A focus on safety will reduce the probability that one of your trucks is involved in an incident resulting in the loss of property or life. Over time this commitment will show in your loss runs and insurance companies will price your insurance according to this lower risk level.

Driver Retention

Fleets that focus on safety simply have higher driver retention rates. By offering training, coaching and exceptional safety equipment your drivers will see your commitment to them and they will commit to you.

Market Differentiation

Many trucking companies have discovered that being a safer fleet leads to differentiation in the market. Some customers will pay more for safer transportation of their goods. These are typically customers who are thinking about the long-term and their liability exposure.

Your program needs to be comprehensive, up-to-date and in writing. It should cover all your employees, and over time, it should be considered part of the company culture. No matter how you structure it, however, a good safety program must include the following:

  • Management commitment:

The management of the company must show its commitment to fleet management. They must make clear efforts to ensure all the employees' safety in their company, from top to bottom. The best way to do this is by outlining the steps and procedures to be followed while conducting business, from the conduct of their drivers to the disciplinary measures in place for employees who violate company policies. 

  • Driver qualification criteria, hiring and firing process:

Drivers are a big part of a trucking company. Often, safety comes down to hiring the best people and training them effectively. A lot has to go into hiring drivers. A safety program must first outline the company's hiring policy. It needs to be extensive enough to cover everything from applicants' qualifications, employment history, personal interviews, drug screening, medical qualifications, and a driving evaluation to determine their proficiency on the road. This goes beyond meeting state and federal requirements for driving; they need to be a fit for your company as well.
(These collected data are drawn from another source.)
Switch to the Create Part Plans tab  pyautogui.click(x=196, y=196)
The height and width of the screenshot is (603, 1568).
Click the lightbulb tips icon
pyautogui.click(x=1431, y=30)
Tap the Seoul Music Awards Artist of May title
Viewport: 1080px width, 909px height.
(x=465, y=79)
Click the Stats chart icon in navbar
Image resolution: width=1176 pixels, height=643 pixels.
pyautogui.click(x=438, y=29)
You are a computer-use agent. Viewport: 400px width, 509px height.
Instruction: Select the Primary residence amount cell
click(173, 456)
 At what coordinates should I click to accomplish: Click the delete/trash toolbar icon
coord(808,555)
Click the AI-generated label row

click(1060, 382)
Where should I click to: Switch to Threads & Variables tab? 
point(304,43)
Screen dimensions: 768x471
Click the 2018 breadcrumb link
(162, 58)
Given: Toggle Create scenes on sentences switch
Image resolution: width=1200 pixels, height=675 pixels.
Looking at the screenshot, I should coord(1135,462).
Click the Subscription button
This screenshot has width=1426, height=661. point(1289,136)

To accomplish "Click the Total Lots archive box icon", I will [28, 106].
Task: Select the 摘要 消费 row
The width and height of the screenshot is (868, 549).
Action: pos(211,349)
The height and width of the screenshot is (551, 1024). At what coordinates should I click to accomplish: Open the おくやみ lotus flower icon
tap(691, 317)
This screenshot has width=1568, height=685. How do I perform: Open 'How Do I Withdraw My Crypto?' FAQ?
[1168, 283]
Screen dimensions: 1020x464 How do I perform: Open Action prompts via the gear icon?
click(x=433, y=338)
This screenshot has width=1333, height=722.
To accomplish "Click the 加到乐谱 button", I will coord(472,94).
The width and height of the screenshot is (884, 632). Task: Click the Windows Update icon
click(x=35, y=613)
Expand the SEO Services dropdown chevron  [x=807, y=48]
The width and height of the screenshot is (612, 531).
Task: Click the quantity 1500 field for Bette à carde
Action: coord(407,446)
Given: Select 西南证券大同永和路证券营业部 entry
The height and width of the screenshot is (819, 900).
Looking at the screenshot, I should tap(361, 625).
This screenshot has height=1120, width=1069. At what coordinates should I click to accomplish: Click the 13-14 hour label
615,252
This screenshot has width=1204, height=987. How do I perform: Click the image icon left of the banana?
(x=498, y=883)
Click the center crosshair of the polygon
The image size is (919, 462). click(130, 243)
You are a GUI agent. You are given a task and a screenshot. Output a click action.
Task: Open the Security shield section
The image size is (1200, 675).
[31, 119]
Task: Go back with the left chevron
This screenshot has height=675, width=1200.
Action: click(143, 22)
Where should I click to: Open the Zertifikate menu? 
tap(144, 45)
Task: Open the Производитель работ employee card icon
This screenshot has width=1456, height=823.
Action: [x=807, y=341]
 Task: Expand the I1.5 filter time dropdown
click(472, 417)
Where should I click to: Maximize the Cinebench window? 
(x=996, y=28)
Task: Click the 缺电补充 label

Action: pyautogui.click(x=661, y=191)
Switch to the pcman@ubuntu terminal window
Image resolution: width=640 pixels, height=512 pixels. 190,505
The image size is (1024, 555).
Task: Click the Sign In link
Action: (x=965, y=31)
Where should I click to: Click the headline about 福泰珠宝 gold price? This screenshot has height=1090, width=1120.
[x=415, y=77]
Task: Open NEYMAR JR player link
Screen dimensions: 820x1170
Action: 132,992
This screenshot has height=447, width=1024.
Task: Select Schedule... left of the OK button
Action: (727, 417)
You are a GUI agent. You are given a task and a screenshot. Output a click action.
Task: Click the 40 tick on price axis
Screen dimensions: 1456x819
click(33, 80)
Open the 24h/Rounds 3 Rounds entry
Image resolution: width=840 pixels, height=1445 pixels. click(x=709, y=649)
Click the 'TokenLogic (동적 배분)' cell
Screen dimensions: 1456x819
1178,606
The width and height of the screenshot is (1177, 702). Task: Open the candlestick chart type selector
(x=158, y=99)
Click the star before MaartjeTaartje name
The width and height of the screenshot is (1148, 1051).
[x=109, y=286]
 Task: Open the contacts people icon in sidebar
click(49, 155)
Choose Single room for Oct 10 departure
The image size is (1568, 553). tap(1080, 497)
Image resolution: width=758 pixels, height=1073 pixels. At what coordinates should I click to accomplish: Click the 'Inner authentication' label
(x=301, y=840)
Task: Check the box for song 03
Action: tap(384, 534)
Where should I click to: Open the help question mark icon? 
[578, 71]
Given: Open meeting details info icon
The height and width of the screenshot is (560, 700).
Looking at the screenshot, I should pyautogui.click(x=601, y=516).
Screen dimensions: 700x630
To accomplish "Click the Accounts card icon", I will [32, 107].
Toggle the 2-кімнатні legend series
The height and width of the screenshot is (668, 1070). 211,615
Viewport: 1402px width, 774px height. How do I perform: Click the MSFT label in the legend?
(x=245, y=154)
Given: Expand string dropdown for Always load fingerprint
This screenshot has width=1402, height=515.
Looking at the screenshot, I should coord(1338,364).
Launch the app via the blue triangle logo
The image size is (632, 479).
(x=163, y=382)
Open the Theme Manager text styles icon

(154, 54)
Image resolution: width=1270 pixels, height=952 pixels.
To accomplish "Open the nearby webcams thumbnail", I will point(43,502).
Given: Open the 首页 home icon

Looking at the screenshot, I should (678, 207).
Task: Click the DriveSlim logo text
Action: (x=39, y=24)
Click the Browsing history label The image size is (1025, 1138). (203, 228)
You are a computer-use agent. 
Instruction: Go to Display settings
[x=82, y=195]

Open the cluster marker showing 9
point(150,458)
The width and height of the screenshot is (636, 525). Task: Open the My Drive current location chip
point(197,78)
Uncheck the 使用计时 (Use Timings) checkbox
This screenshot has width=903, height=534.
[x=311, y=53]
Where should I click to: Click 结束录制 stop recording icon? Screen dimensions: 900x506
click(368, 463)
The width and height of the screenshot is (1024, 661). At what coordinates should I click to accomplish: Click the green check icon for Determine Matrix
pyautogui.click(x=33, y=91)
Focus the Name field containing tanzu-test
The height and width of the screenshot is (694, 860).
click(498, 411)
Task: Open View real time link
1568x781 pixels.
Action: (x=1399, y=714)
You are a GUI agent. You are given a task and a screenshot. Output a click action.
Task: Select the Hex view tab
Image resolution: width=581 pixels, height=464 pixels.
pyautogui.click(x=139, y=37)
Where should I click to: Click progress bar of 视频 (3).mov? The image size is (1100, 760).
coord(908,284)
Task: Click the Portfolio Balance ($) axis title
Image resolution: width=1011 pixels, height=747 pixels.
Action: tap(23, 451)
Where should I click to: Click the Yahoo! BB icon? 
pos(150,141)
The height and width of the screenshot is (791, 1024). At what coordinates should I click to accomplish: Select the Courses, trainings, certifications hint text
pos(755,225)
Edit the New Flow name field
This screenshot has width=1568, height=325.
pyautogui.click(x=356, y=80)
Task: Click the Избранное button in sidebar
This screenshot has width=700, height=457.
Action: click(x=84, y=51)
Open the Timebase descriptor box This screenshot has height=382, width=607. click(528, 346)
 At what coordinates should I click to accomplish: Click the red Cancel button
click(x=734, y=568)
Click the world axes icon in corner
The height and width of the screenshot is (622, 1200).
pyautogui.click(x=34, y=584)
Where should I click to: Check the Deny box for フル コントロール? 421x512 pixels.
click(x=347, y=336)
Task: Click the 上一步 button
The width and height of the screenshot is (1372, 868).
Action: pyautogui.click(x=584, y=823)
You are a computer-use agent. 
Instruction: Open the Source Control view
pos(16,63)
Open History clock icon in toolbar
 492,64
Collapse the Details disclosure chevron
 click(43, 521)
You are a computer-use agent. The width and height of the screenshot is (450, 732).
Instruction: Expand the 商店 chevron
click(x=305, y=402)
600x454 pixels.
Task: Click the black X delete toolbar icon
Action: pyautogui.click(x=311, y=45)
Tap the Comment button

Establishing transparent hiring practices can make or break a company; do it right, and you put the safest, most competent people behind the wheel of your truck. This also means creating a personal relationship with all your drivers; know everyone driving on behalf of your company.

Driver control is all about consistency; over time, your drivers' quality has to be maintained. With a clear policy, it will be easier to root out unsuitable drivers. The more stringent it is, the less risk you expose to yourself and your company. 

The firing process is also important. You need to define the escalation procedure. What is a fireable offense and what isn’t? How many safety infractions are allowed before termination and how are those events documented?

  • Training:

Hiring drivers is not the only thing you need to do. Once drivers have been hired, they need to be trained. The program will lay out the rules drivers need to abide by when behind the wheel and at customer sites. They cannot operate the vehicle unless everyone is wearing a seatbelt, for example. Or they cannot allow unauthorized personnel into the vehicle. 

It needs to be ongoing, too; every new hire must be taken through the orientation. Every current employee needs to be evaluated over the year and— where necessary retrained. Drivers who do well should be rewarded and those who do not adhere should be relieved of their duties.

  • Accident Prevention Plan:

Your program needs to have an essential guide on what drivers should do to prevent an accident actively. This includes noting frequent red flags and risk factors, such as adhering to Hours-Of-Service rules, checking equipment before and during operation, even drug testing. It should consist of a procedure for retraining drivers after an accident or an offense.

Remember, your safety program should be a living, breathing thing. This isn't a document that you create and stick in a filing cabinet. You need to update it, distribute it to your team and live by it everyday. Nothing is worse then the management team not adhering to the safety program.